Some sites already aggregate events from several groups and places together; for those, the Aggregator uses a slightly different algorithm. It finds the dates as above, then finds the location and event name by their line-number position relative to the date. (A human being (me) needs to provide relative line-number positions for those values in advance; for instance, one site may always list location on the line immediately after the event date, and that fact is recorded in advance.)
For the multi-event sites, the Aggregator has a decent but kludgey algorithm to parse city and region, despite the great variety of ways to write a location. Part of that relies on a list of recognized city names. It can be used for the single-event sites, too; if a recognizable city name is in the site's Title, or in the text in the form "Blah Blah City Blah Blahware Group", the Aggregator can find it. But if your event is in Athens, GA, the Aggregator thinks it's in Greece.
HTML DB makes it very convenient to build a web interface to the data. Oracle is also very gracious to host a free sandbox for HTML DB projects (which is where the Aggregator lives right now.) Unfortunately, as far as I can see, HTML DB doesn't support RESTful interfaces, or serving up pages as XML. That's a pity, because this cries out to be a REST web service. Maybe eventually I'll buy/find a place to host the web app in TurboGears or something.
For now, I've given up on feeding upcoming.org. Upcoming mandates an actual street address, which is just too hard to find automatically. I'd still like to pull from it, although I'll have to check their legal requirements, and - dare I say it? - I don't know if it will really have many relevant events I don't already have.
I'm sorry the events are so U.S./Canada-centric. It only has a handful of events from elsewhere, and it doesn't break down regions within other countries. (What's wrong with going from St. Petersburg to Novosibirsk for a meeting, anyway? Isn't that what the Trans-Siberian Railway is for?) You can help fix this by suggesting new sites to scan, and volunteering to introduce regional granularity for other countries.
Actually, because I've been the only one to feed the Aggregator so far, the events are Ohio-centric. You folks in benighted backwaters like California and New York are just going to have to feed it your own favorite sites if you want to fix that.
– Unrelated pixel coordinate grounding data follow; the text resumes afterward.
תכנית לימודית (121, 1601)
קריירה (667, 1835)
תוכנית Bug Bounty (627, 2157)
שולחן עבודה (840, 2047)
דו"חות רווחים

Some of the many things that produce misses and false hits:
- Dates without years. Somebody puts on the website, "Our next meeting is Nov. 19." The Aggregator can't tell that they haven't updated the site since 2004.
- Years must be on the same line as the rest of the date. If you say,
... the Aggregator doesn't see the "2005", and believes there are events on Feb. 14 and Aug 12 of this year.
- Frames. Well, you can't blame it; frames mess up everybody. But if you can dig into the HTML source and puzzle out the URL of the frame with the data, then that can be read. That's what I did for the OKCOUG webpage, for example.